I have the honor of being asked, and quite often, “what can I do to help?” I meet people, day in and day out who want to contribute to our home, our residents’ lives, our efforts.

One of my favorite parts of this work is matching what people have to give with our needs. It is a great joy to be able to watch, and closely, how giving and receiving transform all of those involved.

Sometimes what we need is an empathetic ear. Sometimes we need an outside and professional opinion on a care plan for a resident or a reference for a neurologist for one of our residents. Sometimes our staff needs volunteers to visit and give them a reprieve in their day and work. Sometimes we need financial support or simply a few kind words.

Sometimes our residents need someone to pay special attention to their piece of art. Sometimes we need people to just acknowledge that we are tired, and offer to pick up the pieces, even just for a short time.

We need people. We need people who are willing to be present, “to touch those to whom [they] give.” (Mother Teresa) We need people to be gentle and fierce. We need people who will fight hard for the rights of our residents, for the provision of their needs. We need people to carry some of the suffering that our residents have carried for their whole lives.

It is hard to stare suffering in its face. And sometimes I feel compelled to protect our friends and supporters from the suffering that inevitably comes through and in this work. But then we are all more alone.
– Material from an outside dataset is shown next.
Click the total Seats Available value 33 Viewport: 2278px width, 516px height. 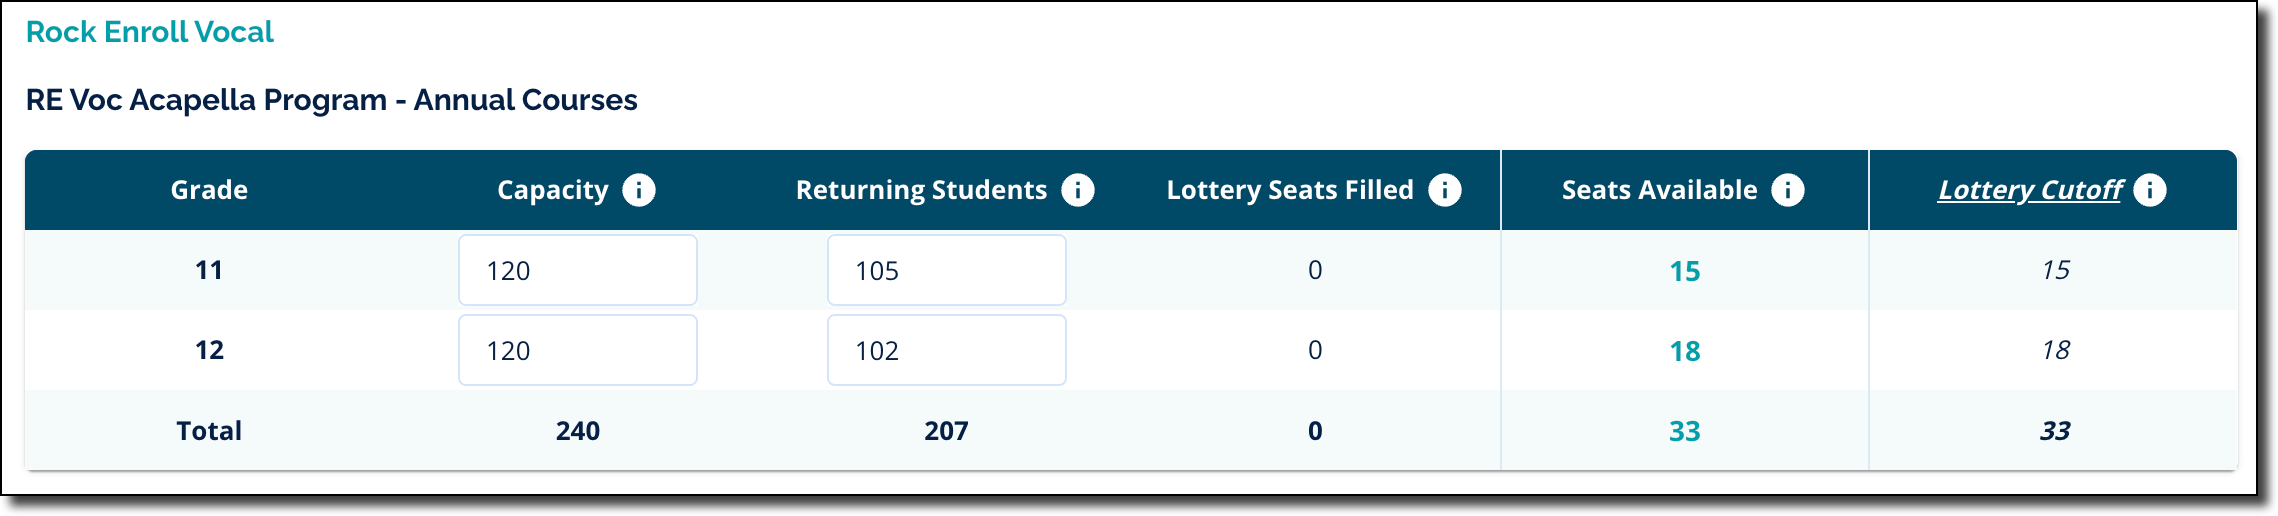1684,431
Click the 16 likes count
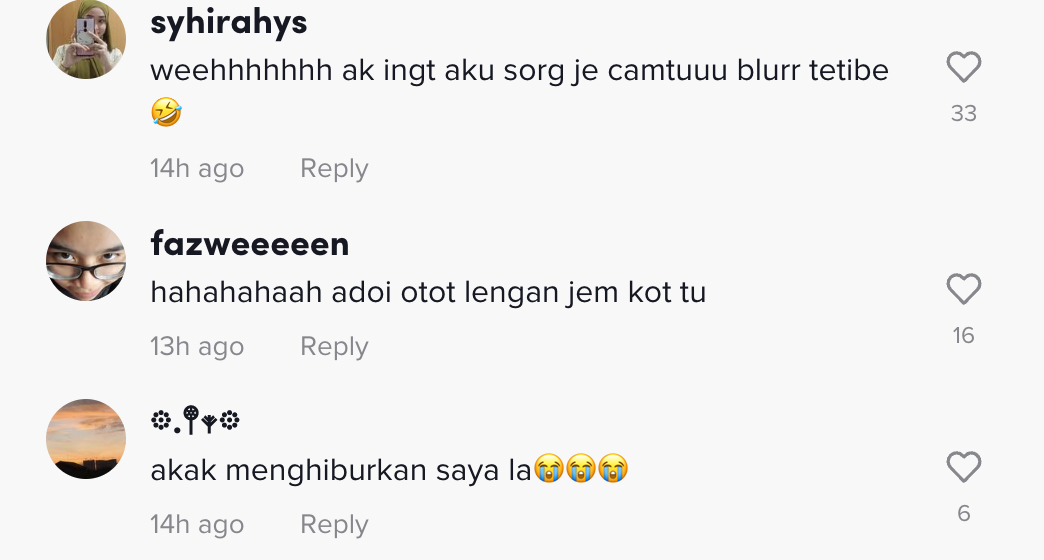Viewport: 1044px width, 560px height. pos(963,335)
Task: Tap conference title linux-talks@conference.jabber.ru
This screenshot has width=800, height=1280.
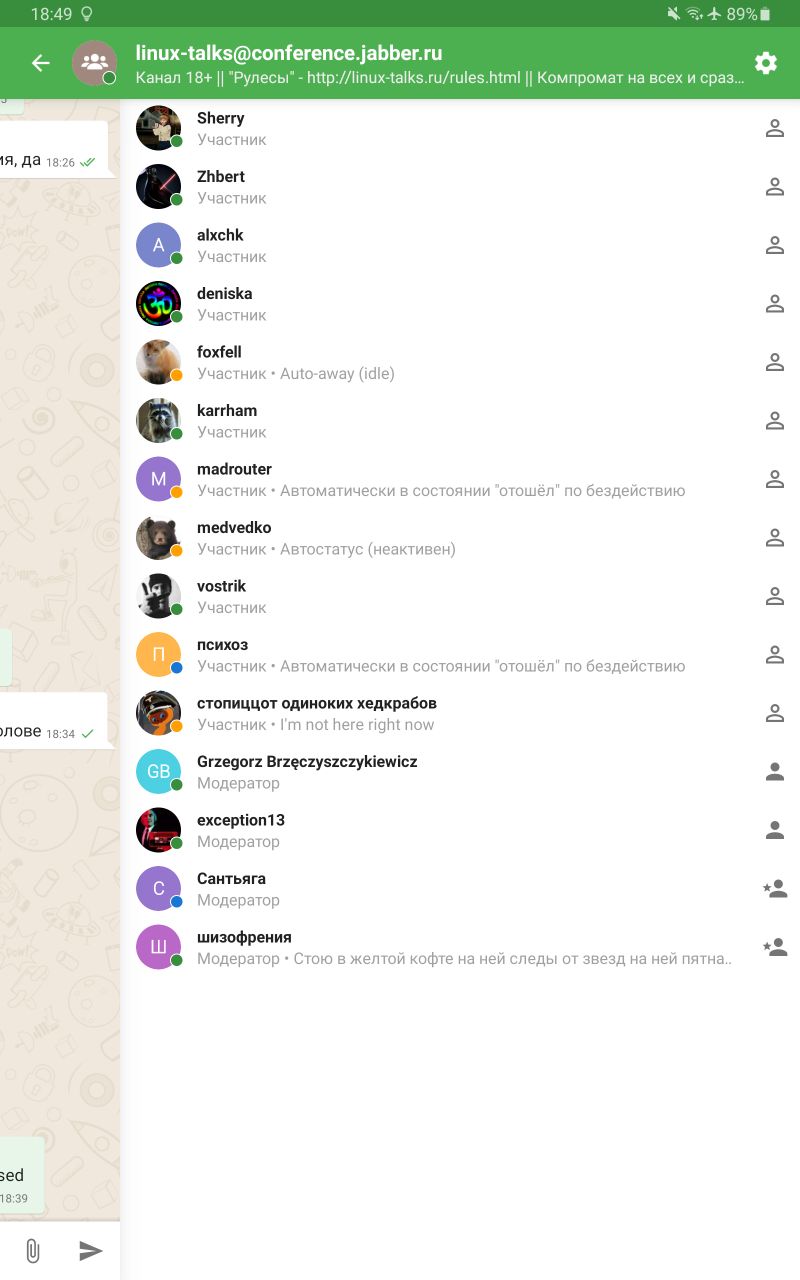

And besides, if the suffering is not known, we will never find ways to overcome it, however slow it may be.

There is a quote by Euripides, the Ancient Greek playwright, which speaks to this willingness to be a part of life. Euripides says:

“You who sit there in utter misery, look up and show your friend your face. There is no darkness bears a cloak so black as could conceal your suffering. Why wave your hand to warn me of the taint of blood? For fear your words pollute me? I am not afraid to share your deep affliction with you…”

May we not be afraid. So much depends on this.